Video Transcript
Find the solution set of four to the power of 𝑥 squared minus two 𝑥 is equal to 0.25 in the set of real numbers.
In this question, we’re given an equation involving the variable 𝑥. And we need to find the entire solution set to this equation in the set of real numbers. So we need to find all values of 𝑥 which make this equation true. To do this, let’s start by taking a look at the equation we’re given. We can see that this equation involves a power function. We have four raised to the power of some function in 𝑥. And it’s difficult to solve equations like this directly. It would be easier if this was also equal to four raised to some power because then we could just equate the exponents.
And in fact, in this case, it’s possible to do this. First we need to notice that 0.25 is actually equal to one divided by four. And then we can rewrite one-quarter by using our laws of exponents. We know one over 𝑎 is actually equal to 𝑎 raised to the power of negative one. So in fact, instead of writing 0.25 as one-quarter, we can instead write it as four to the power of negative one.
So now we need to solve the equation four to the power of 𝑥 squared minus two 𝑥 is equal to four to the power of negative one. And for these two to be equal, their exponents have to be equal. Therefore, we must have that 𝑥 squared minus two 𝑥 is equal to negative one. And we know how to solve this for 𝑥. We’ll start by adding one to both sides of our equation. This gives us that 𝑥 squared minus two 𝑥 plus one is equal to zero. And now we can see this is a quadratic equation in 𝑥. And there’s a few different ways of solving this. For example, we could use the quadratic formula. However, this isn’t necessary.
We could also notice that negative one multiplied by negative one is equal to positive one and negative one plus negative one is equal to negative two. So we can factor our quadratic fully. We get 𝑥 minus one multiplied by 𝑥 minus one should be equal to zero. And now, finally, if the product of two numbers is equal to zero, this means one of our numbers has to be equal to zero. So one of our factors must be equal to zero. So we just solve each factor individually is equal to zero. And we see in both cases we just get that 𝑥 is equal to one.

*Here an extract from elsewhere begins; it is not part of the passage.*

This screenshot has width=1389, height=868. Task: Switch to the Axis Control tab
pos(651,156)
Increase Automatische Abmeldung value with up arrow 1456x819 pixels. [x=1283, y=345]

And we might want to leave our answer just as 𝑥 is equal to one. However, the question is specifically asking for the solution set. So we should give our answer in terms of set notation. It’s just the set containing the number one. Therefore, what we were able to show the solution set of the equation four to the power of 𝑥 squared minus two 𝑥 is equal to 0.5 in the set of real numbers is just the set containing the number one.